I'm not a numbers person, except when they become more eloquent than words.

A short way into my tour of the Museum, a door opens and two well-dressed Jewish women of a certain age appear. There is much consternation that I have neither ticket nor a guidebook, and was not greeted on arrival. They introduce themselves by Christian name, insist I retrace my steps to the very front door. Let's start again! they say. Come in, come in! they say, opening and closing the door even though I am already in the building - Now, where did you say you were from? They hand me a well-thumbed wodge of photocopied pages - an extremely wordy, well-written guide to the exhibiton.
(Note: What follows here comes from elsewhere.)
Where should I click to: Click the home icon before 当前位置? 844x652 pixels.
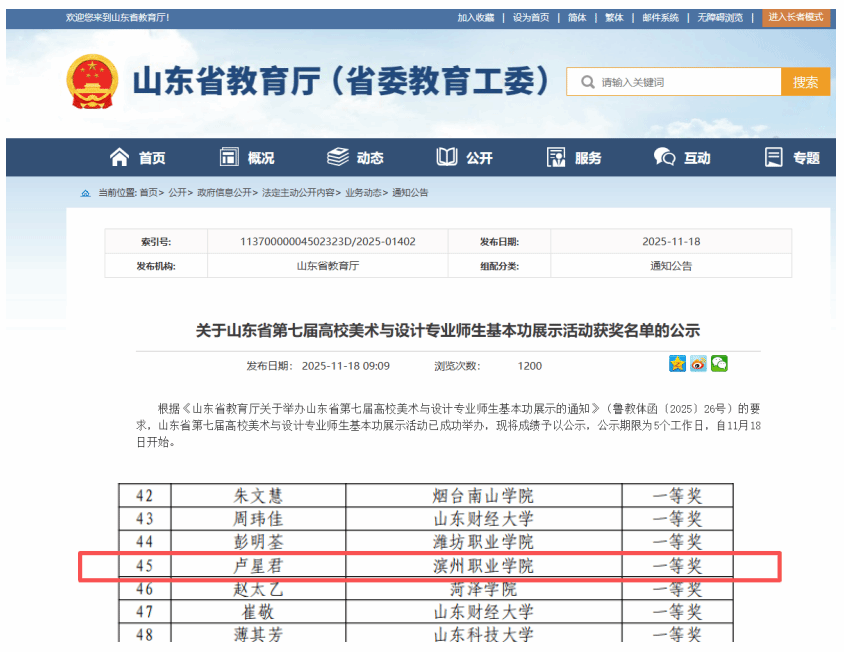[x=85, y=193]
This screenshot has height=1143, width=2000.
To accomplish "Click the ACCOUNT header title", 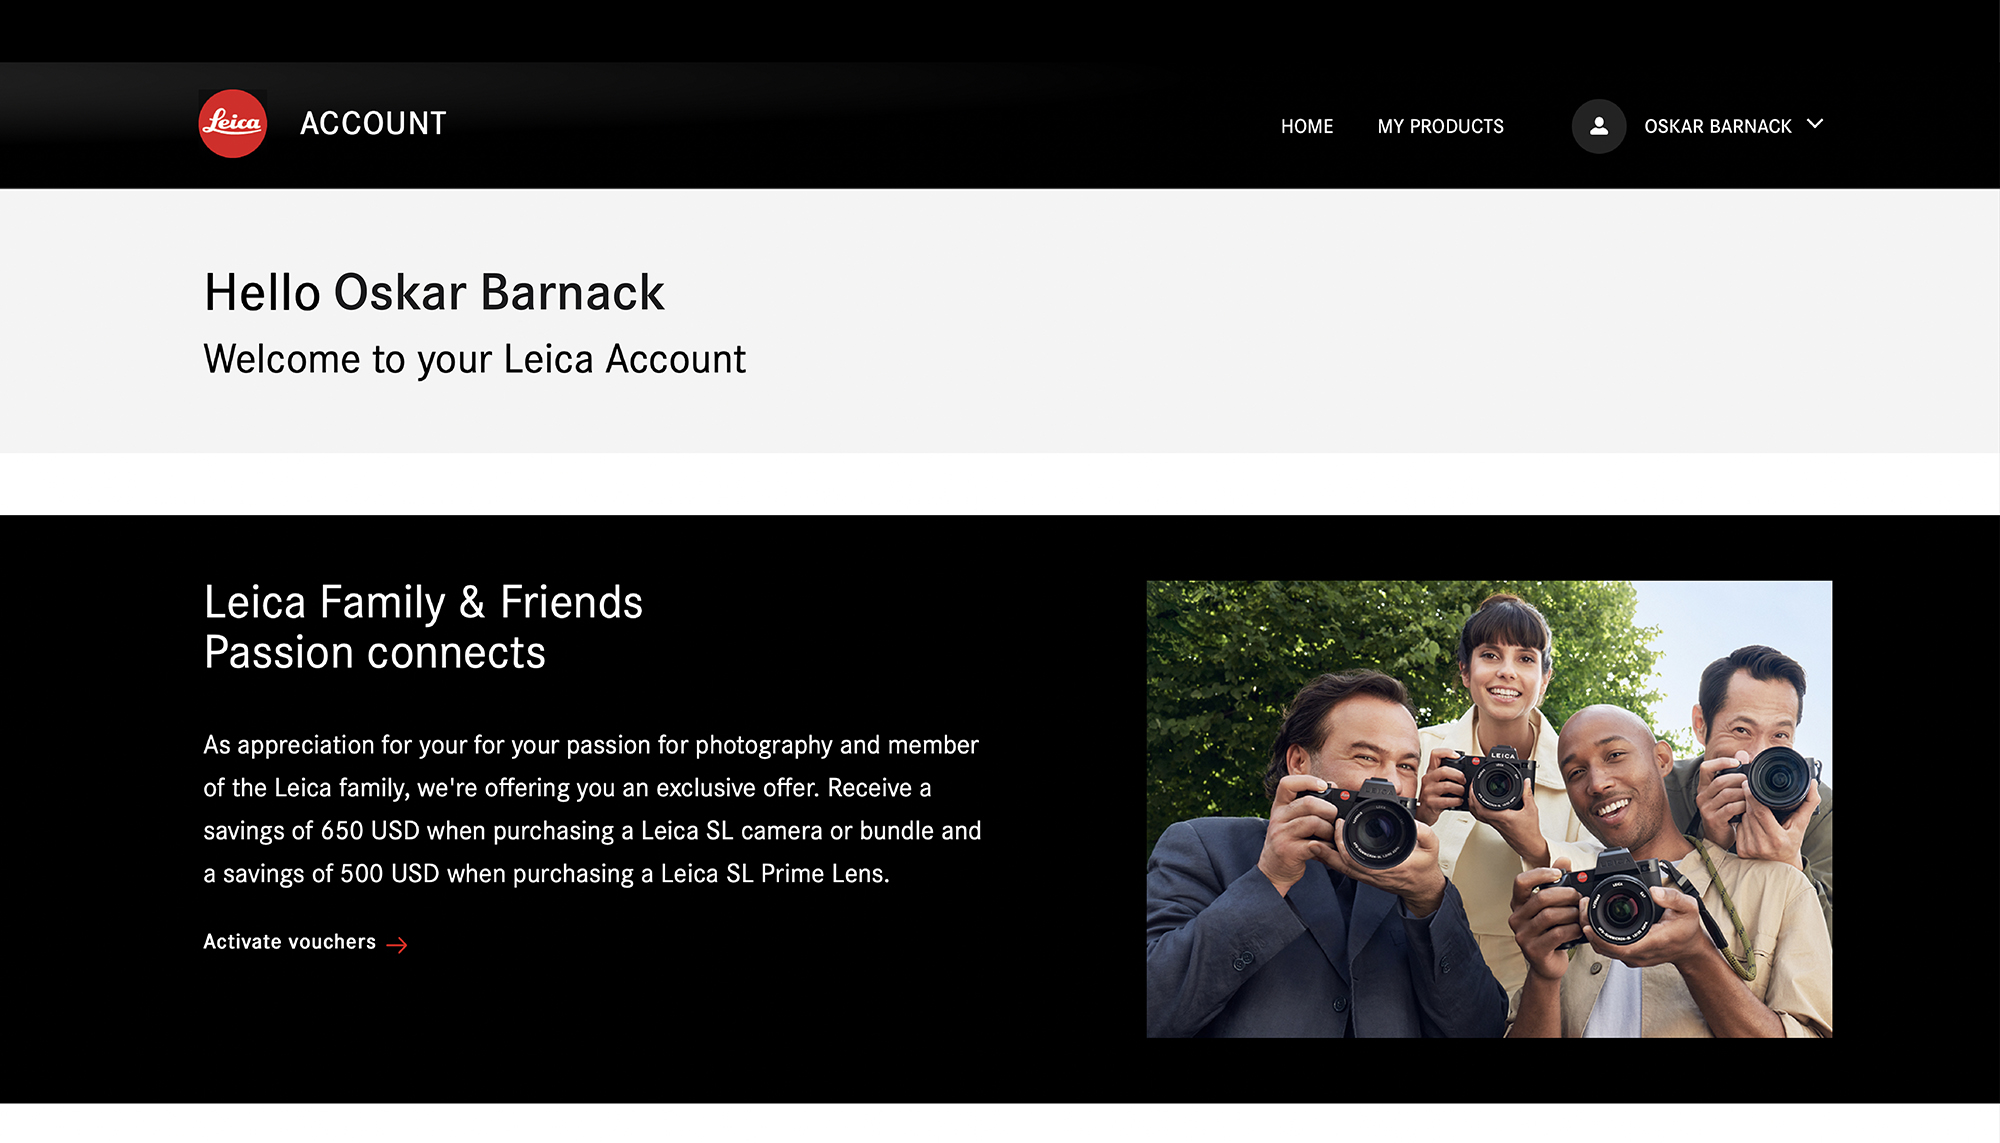I will pos(373,124).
I find their kindly attentions extremely touching. I know these women; they remind me of candlelit Friday nights at my childhood friend Shoshannah's house, welcomed into a culture which is not mine but with which I have always resonated. Coiffeured, intelligent, good-hearted women, too concerned for your health and well-being but achingly reassuring. I think of my friend Dee, whose Jewishness seeps through her every pore and more than makes her who she is. I think of Anne Frank, who was born the same year as my mother Esme - how she, too, could have been nearing eighty now. What a body of work we lost there! It was the slim, serious little paperback of Anne's diary, slipped into my twelve-year-old hand, which started my own habit of journal-keeping, which led, perhaps, to here.

There were two ghettos in Vilnius. The Small Ghetto existed for 46 days in 1941. No-one survived it: eleven thousand Jews were marched from here to their deaths in the forest at Paneriai, some 10 kms from the city. The Large Ghetto existed for two years. A few hundred people survived it; some nineteen thousand died. Studying the maps in the Museum I realise how little the streets in the city centre have changed. I make my own, lone pilgrimage to find the streets mentioned. It is a drizzly, sombre little mission. I begin to understand why the comments of Jewish visitors from all round the world in the Museum's leather-bound Visitors Book are so frustrated and angry. The ghetto streets remain largely unchanged, but they pass almost unmarked. I find two or three marble memorial plaques, but blink and you'd miss them.

The Ghettos were made and sealed in the old Jewish quarter, in the very heart of the city. It was impossible not to know what was happening. Indeed, crowds formed to watch the Jews being marched in at the main Ghetto gates. I find myself staring into the faces of elderly passers by, silently questioning: Were you here? I ask them. Were you?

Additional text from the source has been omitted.